## DOCUMENT EXTRACT
Today I am asking the 7th Circuit to rehear a case en banc (all judges in circuit hear the case together) that effects the rights of all servicemembers in Illinois, Indiana, and Wisconsin.
On August 23, 2011 the 7th Circuit issued an interesting opinion reluctantly affirming the Feres doctrine. The practical effect is that the Feres doctrine if to effectively bars service members from ever collecting damages from the United States Government for personal injuries that arise out of an “activity incident to service.” It also bars families of service members from filing wrongful death or loss of consortium actions when a service member is killed or injured. The problem is incident to service was never defined so no all claims are barred! The doctrine is widely criticized by Judges and academic and the Panel seemed to join in the criticism a bit despite affirming the lower court’s decision. The 7th Circuit made it clear the law needs to be changed but stated that only the Supreme Court and Congress empowered to change it.

## DATA ENTRIES
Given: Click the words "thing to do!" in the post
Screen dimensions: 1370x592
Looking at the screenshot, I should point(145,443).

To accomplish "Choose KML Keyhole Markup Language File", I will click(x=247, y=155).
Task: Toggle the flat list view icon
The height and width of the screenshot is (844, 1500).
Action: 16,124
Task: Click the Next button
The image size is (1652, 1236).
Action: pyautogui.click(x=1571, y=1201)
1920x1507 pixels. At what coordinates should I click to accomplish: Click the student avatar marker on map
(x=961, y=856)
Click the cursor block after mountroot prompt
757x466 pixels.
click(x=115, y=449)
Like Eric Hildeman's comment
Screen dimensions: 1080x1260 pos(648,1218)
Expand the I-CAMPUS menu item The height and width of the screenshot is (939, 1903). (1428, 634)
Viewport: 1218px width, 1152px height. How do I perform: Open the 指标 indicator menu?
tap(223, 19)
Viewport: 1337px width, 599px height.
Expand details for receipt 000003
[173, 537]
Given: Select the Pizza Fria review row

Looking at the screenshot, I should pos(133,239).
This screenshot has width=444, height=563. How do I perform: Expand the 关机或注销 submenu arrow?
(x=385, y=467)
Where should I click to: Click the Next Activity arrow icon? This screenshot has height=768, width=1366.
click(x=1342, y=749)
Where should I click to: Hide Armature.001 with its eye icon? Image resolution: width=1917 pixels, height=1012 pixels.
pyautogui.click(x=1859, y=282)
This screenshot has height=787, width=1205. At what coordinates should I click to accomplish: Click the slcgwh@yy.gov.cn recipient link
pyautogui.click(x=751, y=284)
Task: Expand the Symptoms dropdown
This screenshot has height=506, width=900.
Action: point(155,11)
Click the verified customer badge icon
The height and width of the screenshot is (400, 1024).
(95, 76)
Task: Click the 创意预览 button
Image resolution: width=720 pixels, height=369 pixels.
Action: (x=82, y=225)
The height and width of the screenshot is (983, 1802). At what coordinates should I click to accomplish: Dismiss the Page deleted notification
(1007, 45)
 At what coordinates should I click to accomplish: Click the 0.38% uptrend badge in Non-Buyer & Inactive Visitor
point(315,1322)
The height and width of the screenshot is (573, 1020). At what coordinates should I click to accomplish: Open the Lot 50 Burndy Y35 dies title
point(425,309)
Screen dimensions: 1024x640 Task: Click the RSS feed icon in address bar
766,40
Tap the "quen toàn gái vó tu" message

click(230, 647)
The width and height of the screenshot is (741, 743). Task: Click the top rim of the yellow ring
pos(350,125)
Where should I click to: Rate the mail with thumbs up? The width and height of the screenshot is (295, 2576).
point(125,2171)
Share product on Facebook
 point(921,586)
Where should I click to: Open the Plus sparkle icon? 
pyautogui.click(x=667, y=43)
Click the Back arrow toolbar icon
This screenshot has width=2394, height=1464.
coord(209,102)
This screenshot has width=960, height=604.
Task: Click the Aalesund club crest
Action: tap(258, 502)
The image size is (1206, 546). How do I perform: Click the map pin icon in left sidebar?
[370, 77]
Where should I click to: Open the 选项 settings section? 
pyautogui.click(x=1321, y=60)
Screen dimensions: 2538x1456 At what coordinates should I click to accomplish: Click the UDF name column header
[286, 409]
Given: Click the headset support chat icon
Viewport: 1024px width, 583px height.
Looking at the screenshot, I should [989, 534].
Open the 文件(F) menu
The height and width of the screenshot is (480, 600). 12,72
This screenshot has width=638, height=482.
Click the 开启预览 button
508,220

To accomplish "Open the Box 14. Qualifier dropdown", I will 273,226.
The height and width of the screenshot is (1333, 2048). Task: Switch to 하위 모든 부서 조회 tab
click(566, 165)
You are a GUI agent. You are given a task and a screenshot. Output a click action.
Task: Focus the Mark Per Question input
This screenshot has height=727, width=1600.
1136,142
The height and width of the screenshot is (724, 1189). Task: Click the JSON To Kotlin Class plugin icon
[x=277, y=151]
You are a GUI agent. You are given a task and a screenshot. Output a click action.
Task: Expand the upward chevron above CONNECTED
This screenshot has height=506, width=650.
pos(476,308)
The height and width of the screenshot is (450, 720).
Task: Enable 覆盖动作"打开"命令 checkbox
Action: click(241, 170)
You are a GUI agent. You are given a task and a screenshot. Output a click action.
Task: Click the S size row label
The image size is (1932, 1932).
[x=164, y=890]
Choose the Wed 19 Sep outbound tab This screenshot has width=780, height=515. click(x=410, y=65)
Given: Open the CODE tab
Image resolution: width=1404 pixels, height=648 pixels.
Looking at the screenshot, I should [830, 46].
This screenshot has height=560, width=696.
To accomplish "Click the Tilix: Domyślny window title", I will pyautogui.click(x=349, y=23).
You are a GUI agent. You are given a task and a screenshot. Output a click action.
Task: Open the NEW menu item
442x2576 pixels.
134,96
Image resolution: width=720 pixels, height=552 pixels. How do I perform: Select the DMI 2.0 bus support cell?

## PROBLEMS TO SOLVE
1. In the post about the Feres doctrine, on what date did the 7th Circuit issue its opinion?
2. Pick up the post about the Feres doctrine right after its last sentence and carry it forward.

## TASK-BY-TASK OUTPUTS
1. August 23, 2011.

2.
Attached is the petition for rehearing which was filed on October 6, 2011 with the 7th Circuit. We are giving the court an opportunity to clarify the “incident to service” test before we petition the Supreme Court. Our petition lays out a new definition of incident to service that can be evenly applied and would allow petitioner’s claim to proceed. The test applied by the Panel was not in line with Supreme Court precedent. In light of the Panel’s obvious distaste for the Feres doctrine our chances of rehearing are good.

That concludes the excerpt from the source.